How to solve the following exercise:
Let $q$ be prime. Show that the set of primes p for which $p \equiv 1\pmod q$ and
$$2^{(p-1)/q} \equiv 1 \pmod p$$
has Dirichlet density $\dfrac{1}{q(q-1)}$.
I want to show that $X^q-2$ (mod $p$) has a solution and $q$ divides $p-1$ , these two conditions are simultaneonusly satisfied iff p splits completely in $\Bbb{Q}(\zeta_q,2^{\frac{1}{q}})$. $\zeta_q $ is primitive $q^{th}$ root of unity. If this is proved the I can conclude the result by Chebotarev density theorem.

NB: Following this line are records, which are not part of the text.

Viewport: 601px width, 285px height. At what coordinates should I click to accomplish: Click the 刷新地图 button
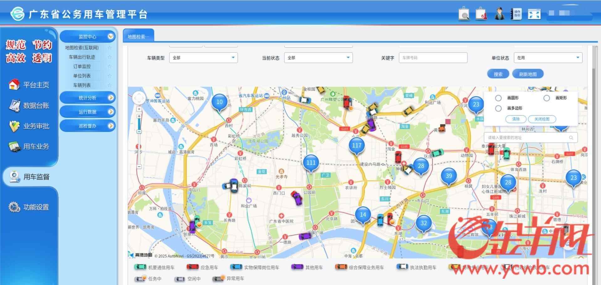[528, 74]
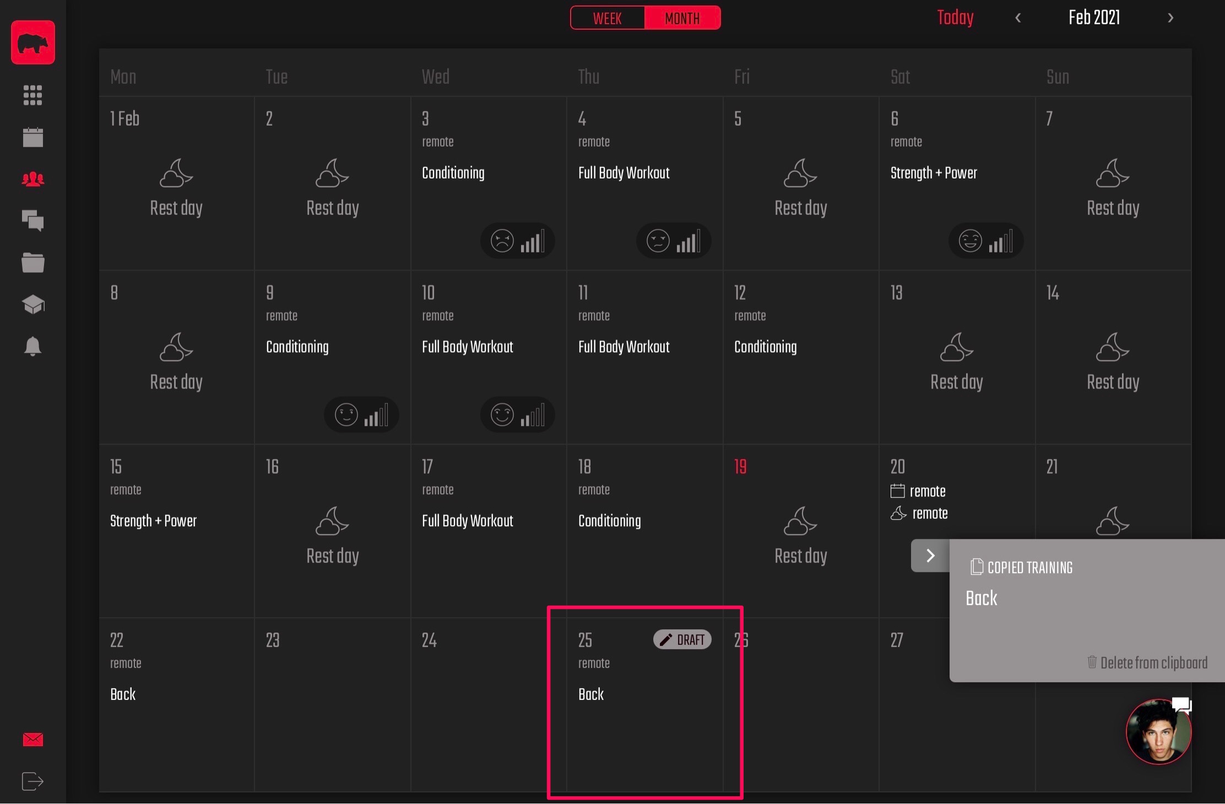Click the red mail envelope icon
The width and height of the screenshot is (1225, 804).
point(32,740)

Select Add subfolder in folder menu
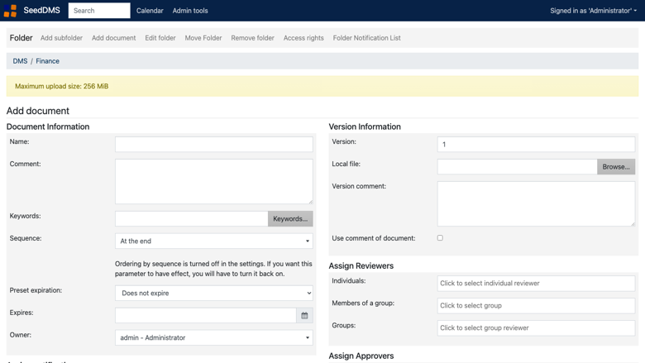[x=61, y=38]
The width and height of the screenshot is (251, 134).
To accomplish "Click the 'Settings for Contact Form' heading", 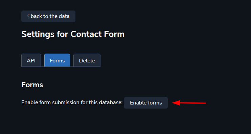I will (73, 34).
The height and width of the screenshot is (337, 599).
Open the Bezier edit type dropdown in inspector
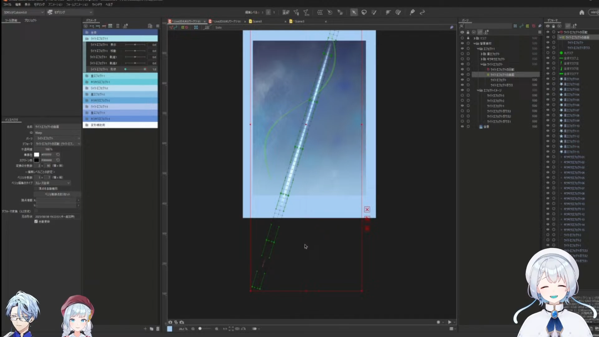[x=52, y=183]
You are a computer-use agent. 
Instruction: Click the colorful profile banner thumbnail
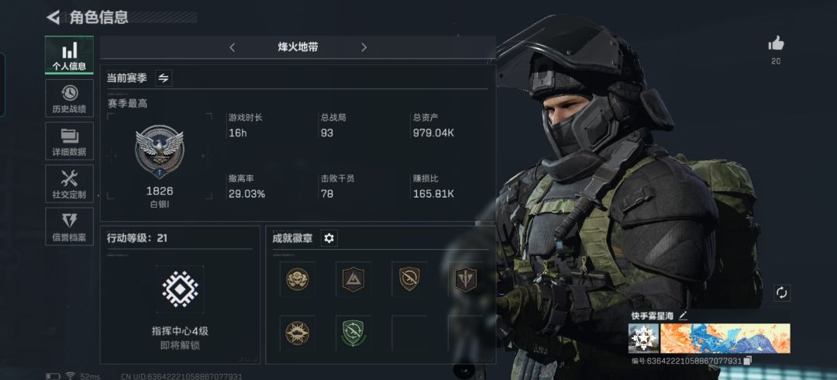tap(725, 339)
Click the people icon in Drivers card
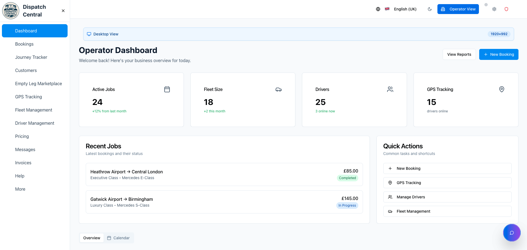This screenshot has width=527, height=250. (x=390, y=89)
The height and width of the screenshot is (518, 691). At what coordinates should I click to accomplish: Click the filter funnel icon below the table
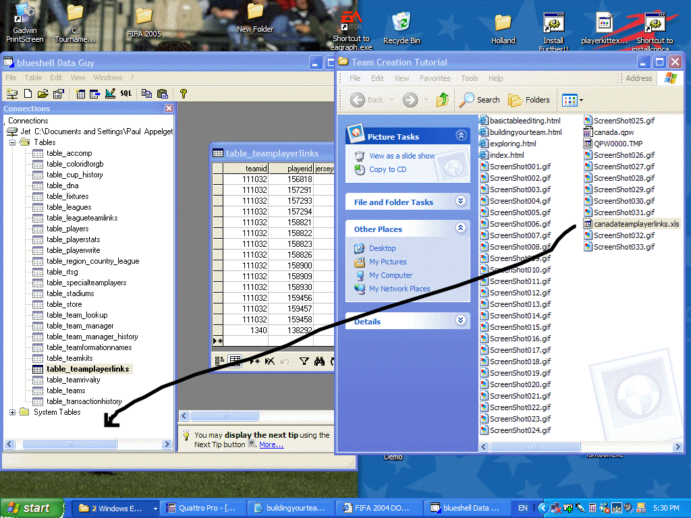(304, 362)
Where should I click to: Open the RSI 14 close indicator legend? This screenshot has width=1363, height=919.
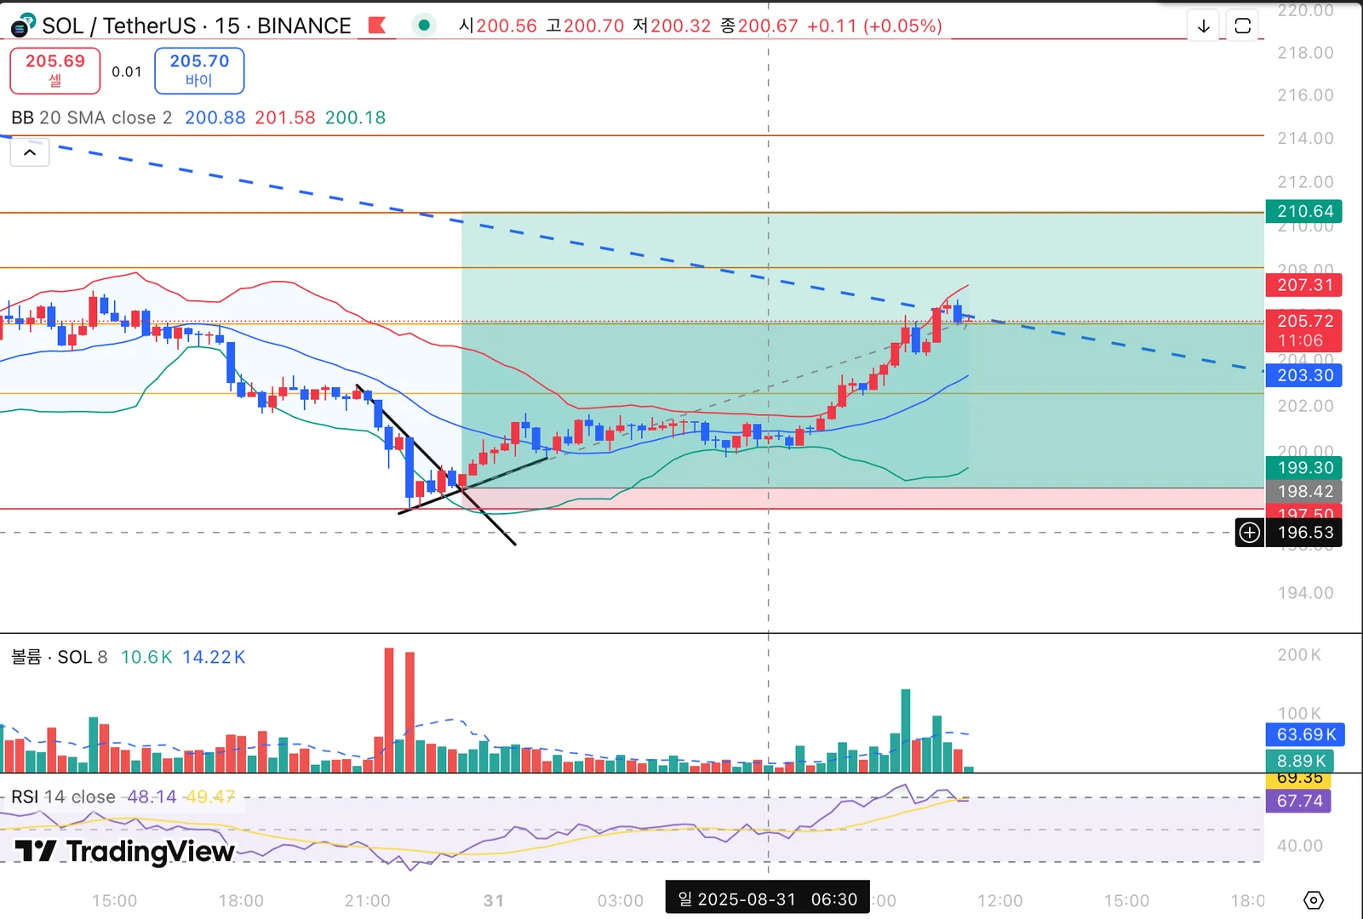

For any finite extension $K\supset\mathbb Q$, a non-ramified prime ideal $\mathfrak P\subset O_K$ such that $O_K/\mathfrak P=\mathbb F_p$ is equivalent to an embedding $\phi:K\to\mathbb Q_p$ (when an embedding is given then $\mathfrak P=O_K\cap \phi^{-1}(p\mathbb Z_p)$; when $\mathfrak P$ is given then $K_{\mathfrak P}\cong\mathbb Q_p$ and the embedding is $K\subset K_{\mathfrak P}$).
[Other prime ideals containing $p$ (ramified and/or such that $O_K/\mathfrak P\cong\mathbb F_{p^f}$ with $f>1$) are equivalent to embeddings (with dense image) to finite extensions of $\mathbb Q_p$.]

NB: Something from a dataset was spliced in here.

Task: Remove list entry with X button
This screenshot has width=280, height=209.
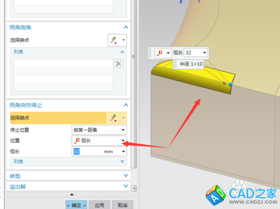Action: (119, 64)
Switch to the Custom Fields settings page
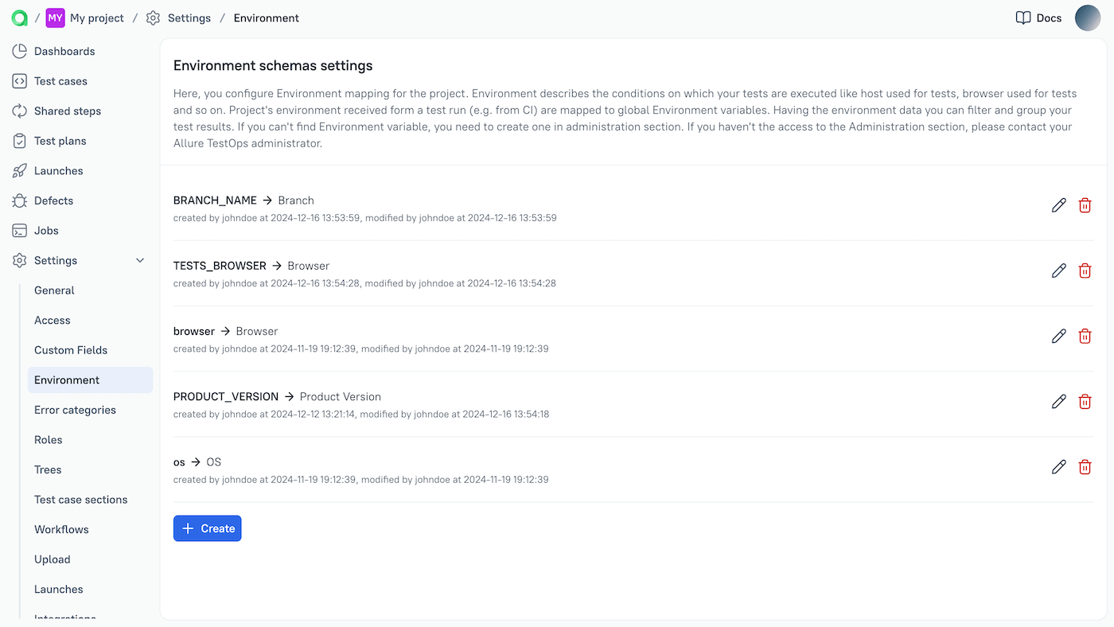 point(71,350)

Since your extension $K:=\Bbb{Q}(\zeta_q,2^{\frac{1}{q}})\supset\Bbb Q$ is Galois, a prime $p$ splits completely in $K$ iff there a unramified $\mathfrak P\subset O_K$ such that $O_K/\mathfrak P=\mathbb F_p$ (as the Galois group acts transitively on the prime ideals containing $p$), i.e. iff there is an embedding $K\to\mathbb{Q}_p$ , i.e. iff $\mathbb Q_p$ contains $q$-th roots of $1$ and a $q$-th root of $2$.

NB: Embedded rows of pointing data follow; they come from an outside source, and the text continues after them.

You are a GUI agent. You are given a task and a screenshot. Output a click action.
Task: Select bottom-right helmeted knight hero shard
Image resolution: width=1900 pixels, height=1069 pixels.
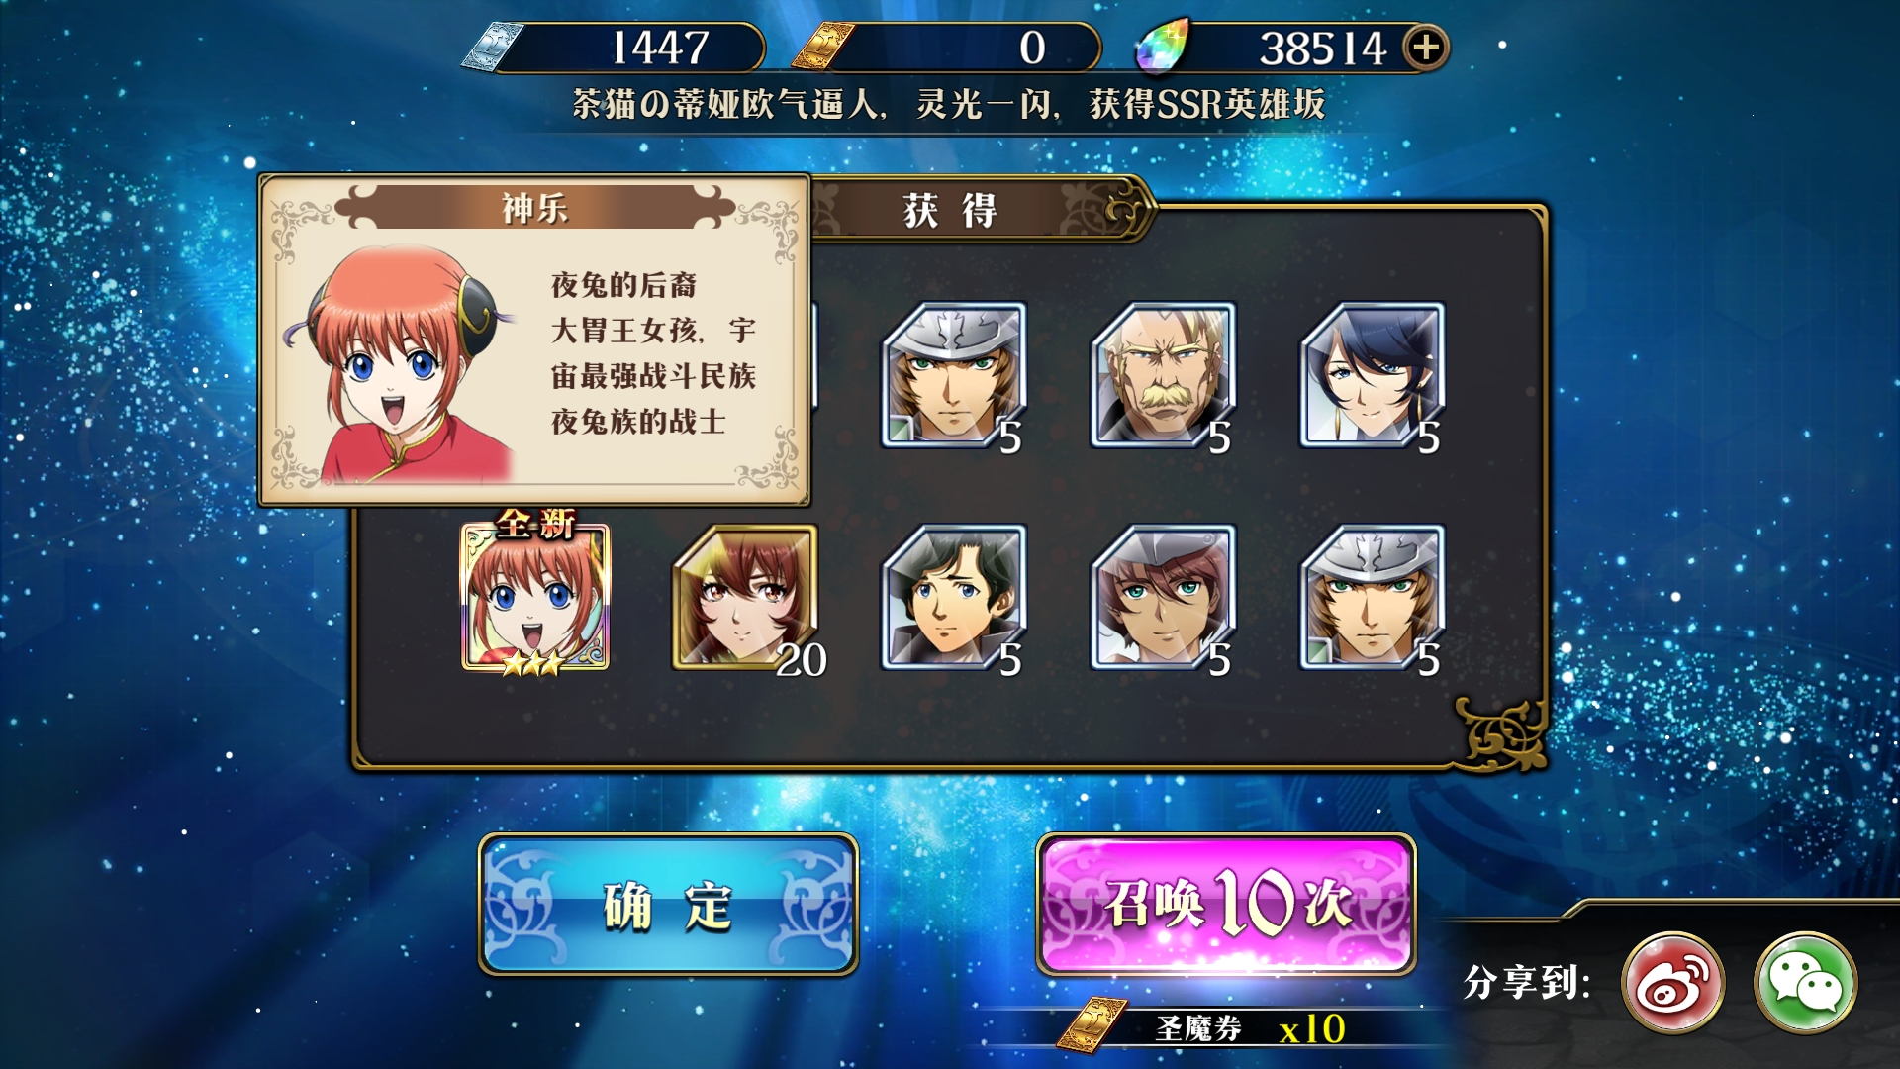pyautogui.click(x=1373, y=599)
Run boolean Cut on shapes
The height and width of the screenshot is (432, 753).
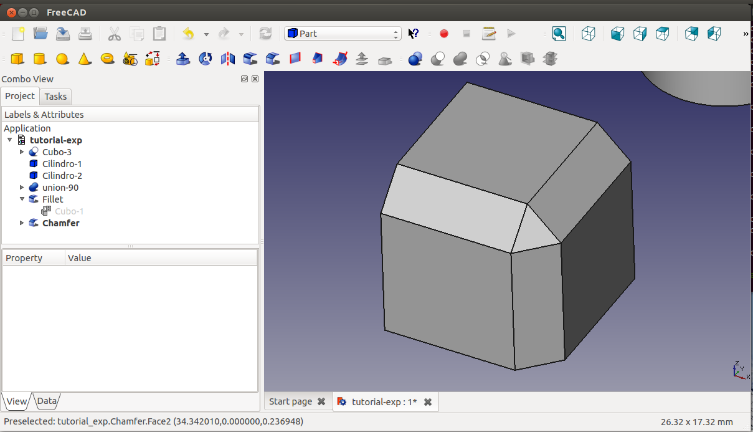click(x=438, y=59)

The condition $p \equiv 1\pmod q$ is equivalent to having $q$-th roots of $1$ in $\mathbb Q_p$, and solvability of $X^q=2$ in $\mathbb F_p$ is equivalent, for $p\neq 2,q$, to its solvability in $\mathbb Q_p$ (both by Hensel's lemma). The two conditions combined are thus equivalent to existence of an embedding $K\to\mathbb Q_p$, and we're done.